In one way, there is little apparent difference between conventional statistical approaches and
network approaches. Univariate, bi-variate, and even many multivariate descriptive statistical
tools are commonly used in the describing, exploring, and modeling social network data. Social
network data are, as we have pointed out, easily represented as arrays of numbers -- just like
other types of sociological data. As a result, the same kinds of operations can be performed on
network data as on other types of data. Algorithms from statistics are commonly used to
describe characteristics of individual observations (e.g. the median tie strength of actor X with
all other actors in the network) and the network as a whole (e.g. the mean of all tie strengths
among all actors in the network). Statistical algorithms are very heavily used in assessing the
degree of similarity among actors, and if finding patterns in network data (e.g. factor analysis,
cluster analysis, multi-dimensional scaling). Even the tools of predictive modeling are
commonly applied to network data (e.g. correlation and regression).

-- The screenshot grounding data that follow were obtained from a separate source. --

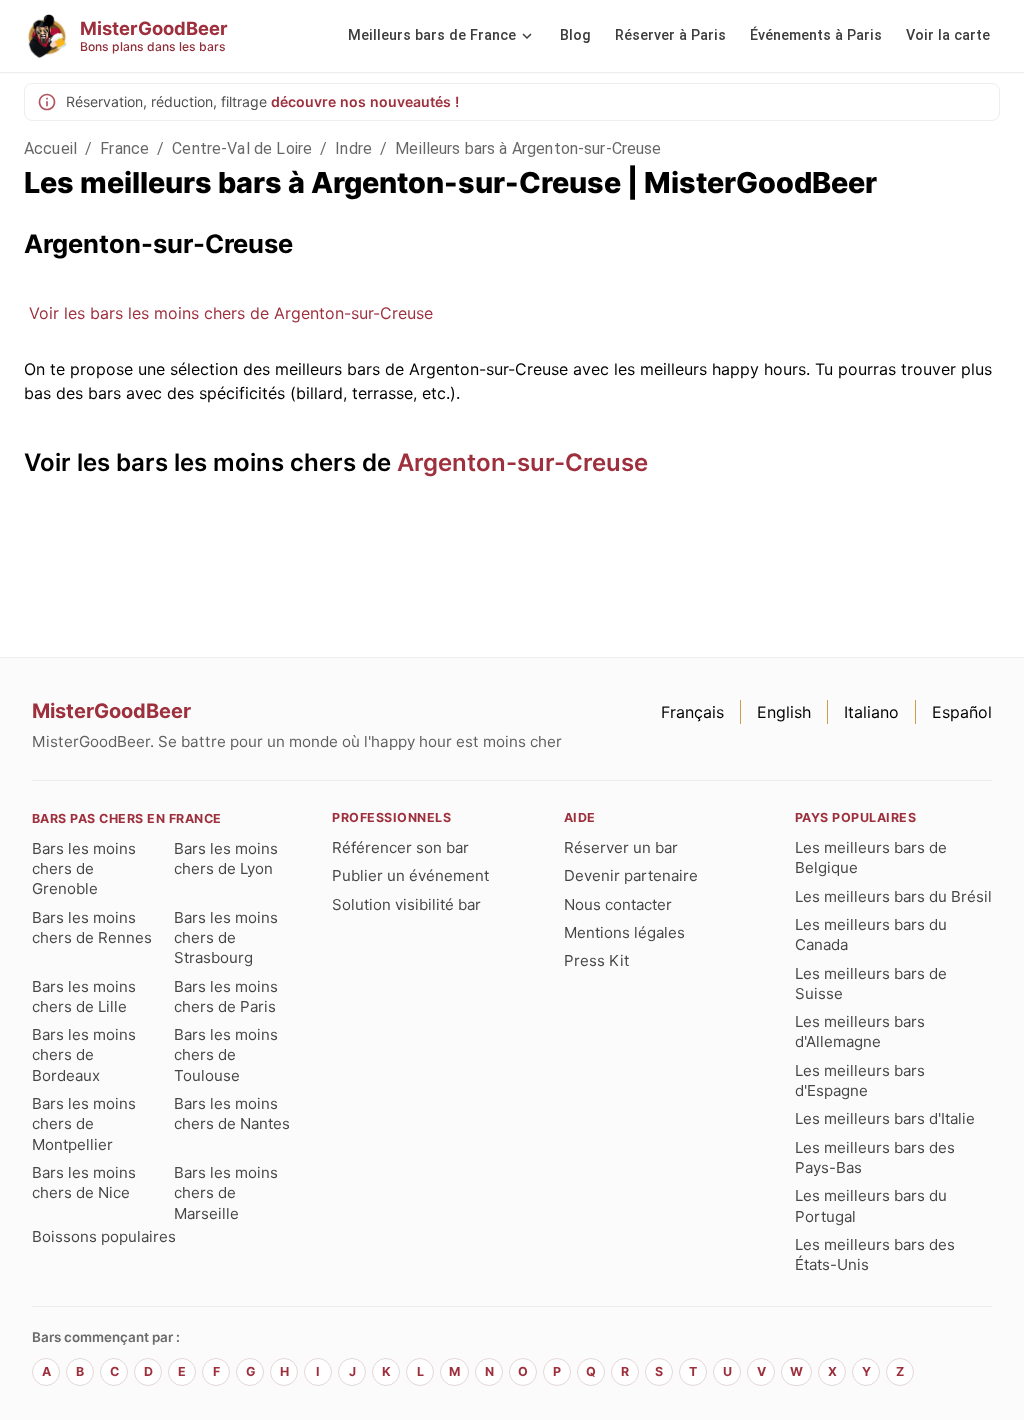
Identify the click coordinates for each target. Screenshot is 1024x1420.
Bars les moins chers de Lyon (226, 858)
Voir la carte (948, 35)
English (784, 712)
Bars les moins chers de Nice (84, 1182)
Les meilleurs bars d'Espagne (860, 1080)
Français (692, 712)
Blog (575, 35)
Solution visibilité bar (406, 904)
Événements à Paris (816, 35)
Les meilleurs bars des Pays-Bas (875, 1157)
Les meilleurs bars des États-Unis (875, 1254)
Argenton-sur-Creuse (522, 462)
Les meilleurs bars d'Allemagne (860, 1031)
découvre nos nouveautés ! (365, 101)
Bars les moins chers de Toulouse (226, 1055)
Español (962, 712)
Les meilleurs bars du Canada (871, 934)
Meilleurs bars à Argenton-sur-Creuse (528, 148)
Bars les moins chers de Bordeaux (84, 1055)
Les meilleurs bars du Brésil (893, 896)
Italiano (871, 712)
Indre (353, 148)
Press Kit (596, 960)
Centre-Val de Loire (242, 148)
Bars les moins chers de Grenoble (84, 869)
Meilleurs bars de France (432, 35)
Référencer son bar (400, 847)
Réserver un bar (621, 847)
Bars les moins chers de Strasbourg (226, 938)
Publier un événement (410, 875)
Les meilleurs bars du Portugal (871, 1205)
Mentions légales (624, 932)
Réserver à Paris (670, 35)
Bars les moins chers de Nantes (232, 1113)
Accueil (50, 148)
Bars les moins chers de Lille (84, 996)
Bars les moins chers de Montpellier (84, 1124)
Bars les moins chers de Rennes (92, 927)
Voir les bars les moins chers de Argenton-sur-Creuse (231, 313)
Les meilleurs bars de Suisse (871, 983)
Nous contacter (618, 904)
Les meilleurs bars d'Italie (885, 1118)
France (124, 148)
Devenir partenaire (631, 875)
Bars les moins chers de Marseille (226, 1193)
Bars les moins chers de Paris (226, 996)
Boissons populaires (104, 1236)
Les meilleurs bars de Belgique (871, 857)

Descriptive statistical tools are really just algorithms for summarizing characteristics of the
distributions of scores. That is, they are mathematical operations. Where statistics really
become "statistical" is on the inferential side. That is, when our attention turns to assessing the
reproducibility or likelihood of the pattern that we have described. Inferential statistics can be,
and are, applied to the analysis of network data. But, there are some quite important
differences between the flavors of inferential statistics used with network data, and those that
are most commonly taught in basic courses in statistical analysis in sociology.
Probably the most common emphasis in the application of inferential statistics to social science
data is to answer questions about the stability, reproducibility, or generalizability of results
observed in a single sample. The main question is: if I repeated the study on a different sample
(drawn by the same method), how likely is it that I would get the same answer about what is
going on in the whole population from which I drew both samples? This is a really important
question -- because it helps us to assess the confidence (or lack of it) that we ought to have in
assessing our theories and giving advice.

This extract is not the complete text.